> **Work instructions**: Format the data entries that follow as a Markdown table with the columns Row and Line, numbering each line in order and omitting blank lines.

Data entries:
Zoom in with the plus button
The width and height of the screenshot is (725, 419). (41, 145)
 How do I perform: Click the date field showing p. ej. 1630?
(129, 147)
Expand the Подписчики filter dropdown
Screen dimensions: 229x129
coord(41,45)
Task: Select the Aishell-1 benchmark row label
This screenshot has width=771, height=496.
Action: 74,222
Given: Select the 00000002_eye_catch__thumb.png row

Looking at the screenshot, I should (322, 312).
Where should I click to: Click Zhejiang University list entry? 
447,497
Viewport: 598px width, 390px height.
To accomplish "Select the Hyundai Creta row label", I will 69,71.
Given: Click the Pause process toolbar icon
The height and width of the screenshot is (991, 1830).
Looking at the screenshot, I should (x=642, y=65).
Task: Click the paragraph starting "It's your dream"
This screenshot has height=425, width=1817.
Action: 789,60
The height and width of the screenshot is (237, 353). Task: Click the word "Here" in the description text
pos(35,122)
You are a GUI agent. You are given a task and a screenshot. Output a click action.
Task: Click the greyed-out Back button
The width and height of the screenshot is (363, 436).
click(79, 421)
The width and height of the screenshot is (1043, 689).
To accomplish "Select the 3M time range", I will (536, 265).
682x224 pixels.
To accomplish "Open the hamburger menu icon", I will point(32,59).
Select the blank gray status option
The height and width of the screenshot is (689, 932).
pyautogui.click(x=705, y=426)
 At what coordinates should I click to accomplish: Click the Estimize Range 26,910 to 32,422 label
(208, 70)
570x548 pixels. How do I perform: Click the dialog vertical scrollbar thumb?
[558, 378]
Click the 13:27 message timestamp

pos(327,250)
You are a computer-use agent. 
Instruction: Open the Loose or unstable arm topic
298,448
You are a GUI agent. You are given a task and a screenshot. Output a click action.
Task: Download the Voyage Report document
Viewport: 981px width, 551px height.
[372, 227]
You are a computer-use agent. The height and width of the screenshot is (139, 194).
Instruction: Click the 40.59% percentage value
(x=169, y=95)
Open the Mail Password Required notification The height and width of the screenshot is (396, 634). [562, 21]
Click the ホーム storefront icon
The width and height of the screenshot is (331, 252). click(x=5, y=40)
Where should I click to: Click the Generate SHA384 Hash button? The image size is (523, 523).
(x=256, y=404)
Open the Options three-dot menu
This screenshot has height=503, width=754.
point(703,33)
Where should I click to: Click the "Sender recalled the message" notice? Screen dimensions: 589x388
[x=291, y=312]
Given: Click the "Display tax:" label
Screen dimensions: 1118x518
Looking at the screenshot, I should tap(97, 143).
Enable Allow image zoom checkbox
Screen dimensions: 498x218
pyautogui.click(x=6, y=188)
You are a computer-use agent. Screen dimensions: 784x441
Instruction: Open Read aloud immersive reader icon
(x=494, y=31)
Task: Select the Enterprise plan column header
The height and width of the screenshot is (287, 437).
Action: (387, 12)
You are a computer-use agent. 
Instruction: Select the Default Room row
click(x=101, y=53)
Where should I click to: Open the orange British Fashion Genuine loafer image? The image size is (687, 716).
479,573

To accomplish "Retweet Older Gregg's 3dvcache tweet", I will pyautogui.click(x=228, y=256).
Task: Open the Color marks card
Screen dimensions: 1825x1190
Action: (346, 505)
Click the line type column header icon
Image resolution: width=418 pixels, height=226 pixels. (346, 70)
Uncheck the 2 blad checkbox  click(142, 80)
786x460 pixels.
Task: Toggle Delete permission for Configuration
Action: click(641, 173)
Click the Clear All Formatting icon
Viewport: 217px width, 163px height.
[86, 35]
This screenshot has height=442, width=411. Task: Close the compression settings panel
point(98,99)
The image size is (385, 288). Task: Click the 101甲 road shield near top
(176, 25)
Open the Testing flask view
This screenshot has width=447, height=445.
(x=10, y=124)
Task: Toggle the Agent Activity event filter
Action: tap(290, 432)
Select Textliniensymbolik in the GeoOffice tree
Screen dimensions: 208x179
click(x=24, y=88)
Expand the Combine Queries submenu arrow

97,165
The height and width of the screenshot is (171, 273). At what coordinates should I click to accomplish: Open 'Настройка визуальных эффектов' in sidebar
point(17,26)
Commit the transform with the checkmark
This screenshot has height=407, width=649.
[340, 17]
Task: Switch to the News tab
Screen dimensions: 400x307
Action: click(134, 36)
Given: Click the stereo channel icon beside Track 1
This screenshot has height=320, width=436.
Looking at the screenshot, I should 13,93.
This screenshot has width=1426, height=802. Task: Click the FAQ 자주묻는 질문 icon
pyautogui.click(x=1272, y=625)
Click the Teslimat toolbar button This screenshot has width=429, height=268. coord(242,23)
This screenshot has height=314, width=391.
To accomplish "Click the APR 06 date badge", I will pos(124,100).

> **Output below**:
| Row | Line |
|---|---|
| 1 | Zoom in with the plus button |
| 2 | The width and height of the screenshot is (725, 419). (41, 145) |
| 3 |  How do I perform: Click the date field showing p. ej. 1630? |
| 4 | (129, 147) |
| 5 | Expand the Подписчики filter dropdown |
| 6 | Screen dimensions: 229x129 |
| 7 | coord(41,45) |
| 8 | Task: Select the Aishell-1 benchmark row label |
| 9 | This screenshot has width=771, height=496. |
| 10 | Action: 74,222 |
| 11 | Given: Select the 00000002_eye_catch__thumb.png row |
| 12 | Looking at the screenshot, I should (322, 312). |
| 13 | Where should I click to: Click Zhejiang University list entry?  |
| 14 | 447,497 |
| 15 | Viewport: 598px width, 390px height. |
| 16 | To accomplish "Select the Hyundai Creta row label", I will 69,71. |
| 17 | Given: Click the Pause process toolbar icon |
| 18 | The height and width of the screenshot is (991, 1830). |
| 19 | Looking at the screenshot, I should (x=642, y=65). |
| 20 | Task: Click the paragraph starting "It's your dream" |
| 21 | This screenshot has height=425, width=1817. |
| 22 | Action: 789,60 |
| 23 | The height and width of the screenshot is (237, 353). Task: Click the word "Here" in the description text |
| 24 | pos(35,122) |
| 25 | You are a GUI agent. You are given a task and a screenshot. Output a click action. |
| 26 | Task: Click the greyed-out Back button |
| 27 | The width and height of the screenshot is (363, 436). |
| 28 | click(79, 421) |
| 29 | The width and height of the screenshot is (1043, 689). |
| 30 | To accomplish "Select the 3M time range", I will (536, 265). |
| 31 | 682x224 pixels. |
| 32 | To accomplish "Open the hamburger menu icon", I will point(32,59). |
| 33 | Select the blank gray status option |
| 34 | The height and width of the screenshot is (689, 932). |
| 35 | pyautogui.click(x=705, y=426) |
| 36 |  At what coordinates should I click to accomplish: Click the Estimize Range 26,910 to 32,422 label |
| 37 | (208, 70) |
| 38 | 570x548 pixels. How do I perform: Click the dialog vertical scrollbar thumb? |
| 39 | [558, 378] |
| 40 | Click the 13:27 message timestamp |
| 41 | pos(327,250) |
| 42 | You are a computer-use agent.  |
| 43 | Instruction: Open the Loose or unstable arm topic |
| 44 | 298,448 |
| 45 | You are a GUI agent. You are given a task and a screenshot. Output a click action. |
| 46 | Task: Download the Voyage Report document |
| 47 | Viewport: 981px width, 551px height. |
| 48 | [372, 227] |
| 49 | You are a computer-use agent. The height and width of the screenshot is (139, 194). |
| 50 | Instruction: Click the 40.59% percentage value |
| 51 | (x=169, y=95) |
| 52 | Open the Mail Password Required notification The height and width of the screenshot is (396, 634). [562, 21] |
| 53 | Click the ホーム storefront icon |
| 54 | The width and height of the screenshot is (331, 252). click(x=5, y=40) |
| 55 | Where should I click to: Click the Generate SHA384 Hash button? The image size is (523, 523). |
| 56 | (x=256, y=404) |
| 57 | Open the Options three-dot menu |
| 58 | This screenshot has height=503, width=754. |
| 59 | point(703,33) |
| 60 | Where should I click to: Click the "Sender recalled the message" notice? Screen dimensions: 589x388 |
| 61 | [x=291, y=312] |
| 62 | Given: Click the "Display tax:" label |
| 63 | Screen dimensions: 1118x518 |
| 64 | Looking at the screenshot, I should tap(97, 143). |
| 65 | Enable Allow image zoom checkbox |
| 66 | Screen dimensions: 498x218 |
| 67 | pyautogui.click(x=6, y=188) |
| 68 | You are a computer-use agent. Screen dimensions: 784x441 |
| 69 | Instruction: Open Read aloud immersive reader icon |
| 70 | (x=494, y=31) |
| 71 | Task: Select the Enterprise plan column header |
| 72 | The height and width of the screenshot is (287, 437). |
| 73 | Action: (387, 12) |
| 74 | You are a computer-use agent.  |
| 75 | Instruction: Select the Default Room row |
| 76 | click(x=101, y=53) |
| 77 | Where should I click to: Open the orange British Fashion Genuine loafer image? The image size is (687, 716). |
| 78 | 479,573 |
| 79 | To accomplish "Retweet Older Gregg's 3dvcache tweet", I will pyautogui.click(x=228, y=256). |
| 80 | Task: Open the Color marks card |
| 81 | Screen dimensions: 1825x1190 |
| 82 | Action: (346, 505) |
| 83 | Click the line type column header icon |
| 84 | Image resolution: width=418 pixels, height=226 pixels. (346, 70) |
| 85 | Uncheck the 2 blad checkbox  click(142, 80) |
| 86 | 786x460 pixels. |
| 87 | Task: Toggle Delete permission for Configuration |
| 88 | Action: click(641, 173) |
| 89 | Click the Clear All Formatting icon |
| 90 | Viewport: 217px width, 163px height. |
| 91 | [86, 35] |
| 92 | This screenshot has height=442, width=411. Task: Close the compression settings panel |
| 93 | point(98,99) |
| 94 | The image size is (385, 288). Task: Click the 101甲 road shield near top |
| 95 | (176, 25) |
| 96 | Open the Testing flask view |
| 97 | This screenshot has width=447, height=445. |
| 98 | (x=10, y=124) |
| 99 | Task: Toggle the Agent Activity event filter |
| 100 | Action: tap(290, 432) |
| 101 | Select Textliniensymbolik in the GeoOffice tree |
| 102 | Screen dimensions: 208x179 |
| 103 | click(x=24, y=88) |
| 104 | Expand the Combine Queries submenu arrow |
| 105 | 97,165 |
| 106 | The height and width of the screenshot is (171, 273). At what coordinates should I click to accomplish: Open 'Настройка визуальных эффектов' in sidebar |
| 107 | point(17,26) |
| 108 | Commit the transform with the checkmark |
| 109 | This screenshot has height=407, width=649. |
| 110 | [340, 17] |
| 111 | Task: Switch to the News tab |
| 112 | Screen dimensions: 400x307 |
| 113 | Action: click(134, 36) |
| 114 | Given: Click the stereo channel icon beside Track 1 |
| 115 | This screenshot has height=320, width=436. |
| 116 | Looking at the screenshot, I should 13,93. |
| 117 | This screenshot has width=1426, height=802. Task: Click the FAQ 자주묻는 질문 icon |
| 118 | pyautogui.click(x=1272, y=625) |
| 119 | Click the Teslimat toolbar button This screenshot has width=429, height=268. coord(242,23) |
| 120 | This screenshot has height=314, width=391. |
| 121 | To accomplish "Click the APR 06 date badge", I will pos(124,100). |